Experience comes from exposure to problems and from learning from them. A fast, useful sort of performance expertise comes from extrapolating from a current product to the next. Most of us work for a company that generally sells a series of similar products. When it's time to design a new one we draw from the experience of the last, and from the code and design base. Building version 2.0 of a widget? Surely you'll use algorithms and ideas from 1.0. Use 1.0 as a testbed. Gather performance data by instrumenting the code.

Always close the feedback loop! When any project is complete, spend a day learning about what you did. Measure the performance of the system to see just how accurate your processor utilization estimates were. The results are always interesting and sometimes terrifying. If, as is often the case, the numbers bear little resemblance to the original goals, then figure out what happened, and use this information to improve your estimating ability. Without feedback, you work forever in the dark. Strive to learn from your successes as well as your failures.

Track your system's performance all during the project's development, so you're not presented with a disaster two weeks before the scheduled delivery. It's not a bad idea to assign CPU utilization specifications to major routines during overall design, and then track these targets like you do the schedule. Avoid surprises with careful planning.

A lot of projects eventually get into trouble by overloading the processor. This is always discovered late in the development, during debugging or final integration, when the cost of correcting the problem is at the maximum. Then a mad scramble to remove machine cycles begins.

We all know the old adage that 90% of the processor burden lies in 10% of the code. It's important to find and optimize that 10%, not some other section that will have little impact on the system's overall performance. Nothing is worse than spending a week optimizing the wrong routine!
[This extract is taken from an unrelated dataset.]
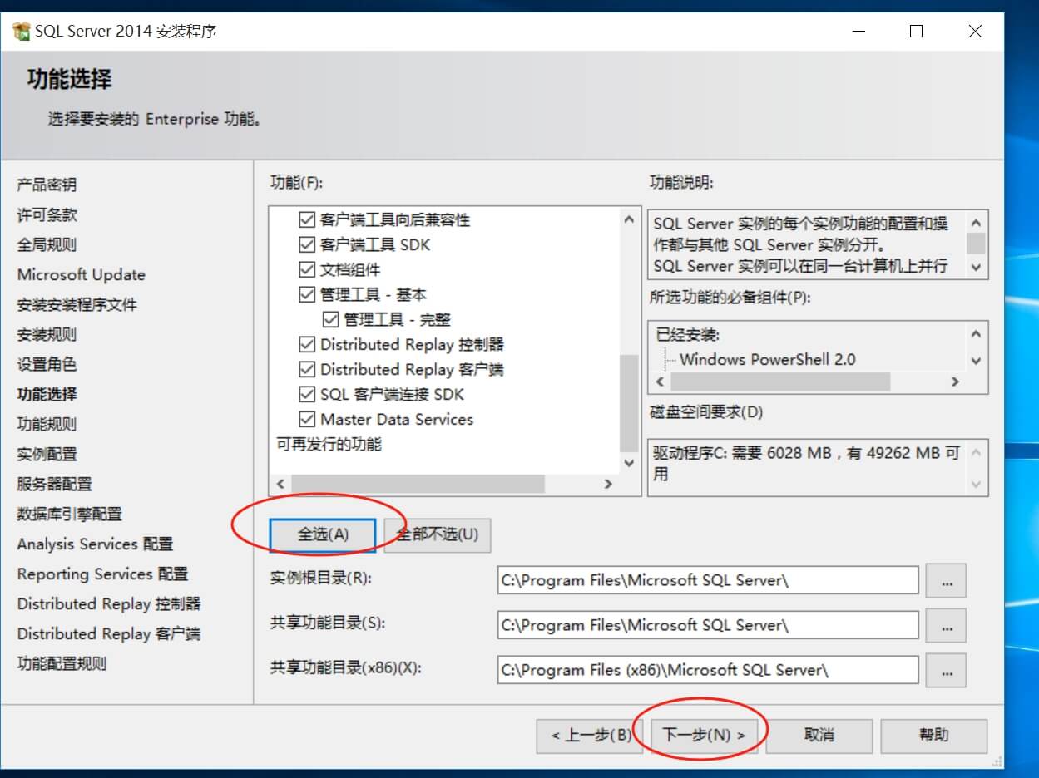The width and height of the screenshot is (1039, 778).
Task: Browse for instance root directory
Action: pos(946,581)
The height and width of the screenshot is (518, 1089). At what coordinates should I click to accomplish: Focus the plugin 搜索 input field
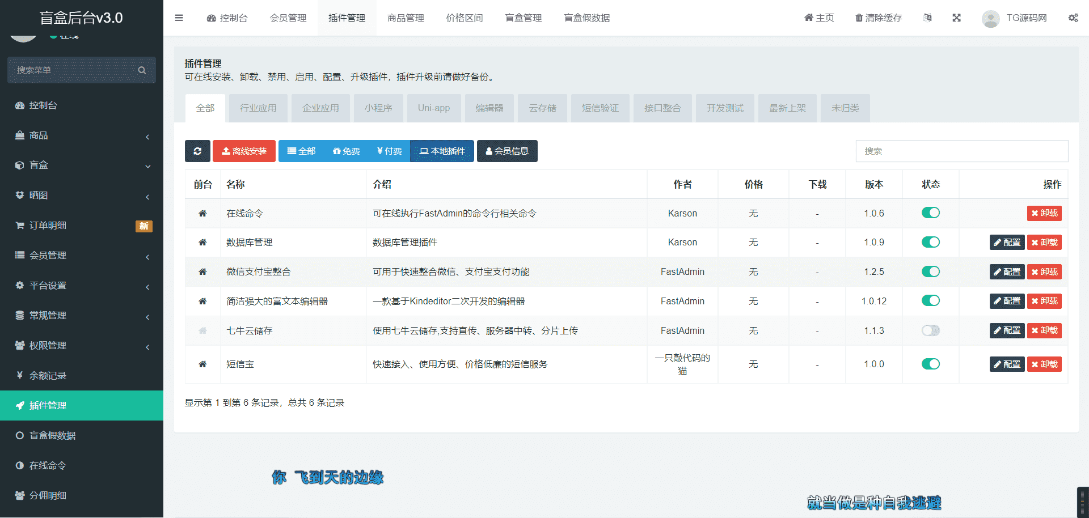point(961,151)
If you understand the design, if you have a sense of the CPU, you'll know where that 10% of the code is before you write a line. Knowledge is power.

Learn about your hardware. Pure software types often have no idea that the CPU is actively working against them. I talked to an engineer lately who was moaning about how slow his new 386EX-based instrument runs. He didn't know that the 386EX starts with 31 wait states! and so had never reprogrammed it to a saner value.

Conclusion

In the 1970s Motorola sold a one bit CPU. Given enough time and address space it could do pretty much anything our embedded processors do today. Its performance was adequate for many applications, especially when coupled with appropriate software.

If there was a procedure, a checklist, that we could follow that insured fast enough code I'd recommend we all slavishly follow it. There ain't, and it appears no such silver bullet will appear any time soon. Our only option is to design carefully, to measure system speed often, and to develop a sense of the art.